Pan - Turanizm adıyla da bilinen Turancılık akımını destekleyen yazarlar ve kitapları şu şekilde sıralanabilir:

1- Ziya Gökalp - Türk Terbiyesi - Altın Işık - Türkçülüğün Esasları

2- Mehmet Emin Yurdakul - Türk Sazı - Tan Sesleri

3- Adnan Adıvar - Tarih Boyunca İlim ve Din

4- Yusuf Akçura - Üç Tarz-ı Siyaset - Siyaset ve İktisat - Yeni Türk Devletinin Öncüleri

ÜMİTLERİMİZ YEŞERİYOR

Macaristan’ın Başkenti Budapeşte yakınlarında Bugac’ta düzenlenen Turan Kurultayı’nda Türk soyundan gelen Macar, Azeri, Avar, Başkurt, Bulgar, Balkar, Buryat, Çuvaş, Gagavuz, Kabardino, Karaçay, Karakalpak, Kazak, Kırgız,Kumuk, Moğol, Nogay, Oğuz, Özbek, Tatar, Tuva, Türkmen, Uygur ve Yakut boyları bir araya gelerek şu kararları aldı:

1) Ümitlerimizi yeşerten Türk Devletler Teşkilatı’nın kurulması memnuniyetle karşılanmıştır. 

2) Bütün dünyaya adından bahsettiren Türk Devletler Teşkilatı daha aktif hâle getirilmelidir. 

3) Bu bağlamda Türk Devletler Teşkilatının ikinci ve üçüncü halkaları mutlaka kurulmalıdır.

4) Teşkilatın kurulacak ikinci ve üçüncü halkalarında, “Türk Devletler Teşkilatında biz neden yokuz” diyen pek çok devlet gibi, Balkanlar’dan Moğolistan’a, Uyguristan’dan-Kore’ye kadar bütün akraba toplulukları yer almalıdır.

5) Bunun dışında; Özellikle Balkan Türkleri olmak üzere, Kamboçya’dan-Sri Lanka Türklerine, Pakistan ve Himalaya’daki Türklerden, Girit Türklerine, Libya’da ki Türklerden-Irak’taki Türkmenelindeki Türklere, Romanya Türklerinden-Kırım’a, Nijer’de yaşayan Tuaregler’den-Doğu Afrika’da ve Ortadoğu’da yaşayan Osmanlı Türkü’nün torunlarına, Sibirya’dan Kafkaslara, Tacikistan’a kadar hiçbir oba ve aşiretleri dışarıda bırakmadan temsilci alınması zarûrî olmuştur.

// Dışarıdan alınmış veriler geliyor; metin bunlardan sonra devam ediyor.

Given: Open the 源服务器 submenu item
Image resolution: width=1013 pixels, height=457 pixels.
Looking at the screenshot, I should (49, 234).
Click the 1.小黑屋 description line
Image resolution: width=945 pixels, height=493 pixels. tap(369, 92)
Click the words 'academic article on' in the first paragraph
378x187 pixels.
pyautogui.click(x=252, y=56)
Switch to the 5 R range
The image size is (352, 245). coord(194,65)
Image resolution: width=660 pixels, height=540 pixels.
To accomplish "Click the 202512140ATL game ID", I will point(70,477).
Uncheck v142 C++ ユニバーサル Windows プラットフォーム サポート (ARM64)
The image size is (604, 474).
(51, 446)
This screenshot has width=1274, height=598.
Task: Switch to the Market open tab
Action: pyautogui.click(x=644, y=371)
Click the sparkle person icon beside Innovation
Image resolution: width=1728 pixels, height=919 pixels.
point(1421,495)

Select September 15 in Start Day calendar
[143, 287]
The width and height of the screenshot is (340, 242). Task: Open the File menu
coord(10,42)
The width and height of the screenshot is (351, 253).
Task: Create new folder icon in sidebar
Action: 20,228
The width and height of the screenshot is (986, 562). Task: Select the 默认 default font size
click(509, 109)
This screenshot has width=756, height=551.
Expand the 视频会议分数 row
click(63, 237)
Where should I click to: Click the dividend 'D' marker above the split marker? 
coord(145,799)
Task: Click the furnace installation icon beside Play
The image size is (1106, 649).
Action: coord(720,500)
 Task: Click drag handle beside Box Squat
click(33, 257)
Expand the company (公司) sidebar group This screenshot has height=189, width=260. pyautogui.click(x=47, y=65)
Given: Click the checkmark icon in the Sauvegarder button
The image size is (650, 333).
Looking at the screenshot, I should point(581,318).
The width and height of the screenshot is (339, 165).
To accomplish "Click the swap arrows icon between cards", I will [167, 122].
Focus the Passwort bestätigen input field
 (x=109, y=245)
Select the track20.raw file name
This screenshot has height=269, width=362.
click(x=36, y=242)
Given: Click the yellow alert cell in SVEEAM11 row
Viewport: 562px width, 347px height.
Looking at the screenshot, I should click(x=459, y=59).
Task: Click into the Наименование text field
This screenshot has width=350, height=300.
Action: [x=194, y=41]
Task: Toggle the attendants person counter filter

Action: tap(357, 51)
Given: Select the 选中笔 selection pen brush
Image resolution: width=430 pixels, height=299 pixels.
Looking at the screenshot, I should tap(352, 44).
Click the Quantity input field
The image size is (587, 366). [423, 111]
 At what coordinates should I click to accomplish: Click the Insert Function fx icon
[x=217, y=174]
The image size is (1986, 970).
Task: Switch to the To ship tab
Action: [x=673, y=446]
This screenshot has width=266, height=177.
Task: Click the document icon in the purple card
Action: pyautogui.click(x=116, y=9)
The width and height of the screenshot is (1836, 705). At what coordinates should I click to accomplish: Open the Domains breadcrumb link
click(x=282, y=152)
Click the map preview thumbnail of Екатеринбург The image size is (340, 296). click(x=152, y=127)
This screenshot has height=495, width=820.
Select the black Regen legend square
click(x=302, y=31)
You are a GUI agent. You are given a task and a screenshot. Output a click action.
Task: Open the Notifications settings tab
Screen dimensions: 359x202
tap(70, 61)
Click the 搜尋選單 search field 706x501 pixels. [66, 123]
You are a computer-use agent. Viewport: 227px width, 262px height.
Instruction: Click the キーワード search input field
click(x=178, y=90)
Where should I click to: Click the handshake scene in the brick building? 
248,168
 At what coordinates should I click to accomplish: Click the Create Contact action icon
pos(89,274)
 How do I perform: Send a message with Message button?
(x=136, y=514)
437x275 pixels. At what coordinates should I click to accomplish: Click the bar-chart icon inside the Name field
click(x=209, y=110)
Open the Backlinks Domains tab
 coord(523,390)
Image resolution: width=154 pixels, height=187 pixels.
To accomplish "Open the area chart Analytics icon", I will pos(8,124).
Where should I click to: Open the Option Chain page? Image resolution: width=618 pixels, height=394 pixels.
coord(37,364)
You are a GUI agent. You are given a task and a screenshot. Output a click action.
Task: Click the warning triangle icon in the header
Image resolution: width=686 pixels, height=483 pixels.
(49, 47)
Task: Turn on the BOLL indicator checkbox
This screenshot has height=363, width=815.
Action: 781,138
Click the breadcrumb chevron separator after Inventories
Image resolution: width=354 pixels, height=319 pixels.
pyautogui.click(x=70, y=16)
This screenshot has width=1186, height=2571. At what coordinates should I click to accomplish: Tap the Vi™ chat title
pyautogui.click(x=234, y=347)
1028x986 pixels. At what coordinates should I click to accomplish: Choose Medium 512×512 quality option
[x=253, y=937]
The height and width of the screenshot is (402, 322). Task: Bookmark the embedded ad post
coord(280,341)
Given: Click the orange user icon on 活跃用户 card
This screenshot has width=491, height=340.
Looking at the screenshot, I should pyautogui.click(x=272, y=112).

6) İşte öyle bir yapıya büründürülecek Türk Devletler Teşkilatı’nın önemli çalışması hâline gelen TURAN KURULTAYI için teklifimiz; bundan böyle dönüşümlü olarak her iki yılda bir diğer Türk Cumhuriyetlerinin birinde, olimpiyat oyunlarıyla, ekonomik ve kültürel oturumlarıyla kısaca her yönüyle icrâ edilmelidir.

7) Bugün Türk Devletler Teşkilâtının kurulması gibi; Turan Birliğini kurma mücâdelesi için, tam 100 yıl önce şehit düştüğü 4 Ağustos 1922’ye kadar, işgaldeki Türk Devletlerini kurtararak TURAN bayrağı altında biraraya getirmek isteyen Enver Paşa unutulmamalıdır.  Anıtı dikilmeli, hayatı ve mücadelesi film yapılarak gelecek nesillere aktarılmalıdır.

8)Türk Devletler Teşkilatının bünyesinde ortak ordu, ortak pazar ve ortak parlamento kurulmalı ve üçer aylık dönemlerde Macaristan Parlamentosunda toplanarak yapılan çalışmalar gözden geçirmelidir.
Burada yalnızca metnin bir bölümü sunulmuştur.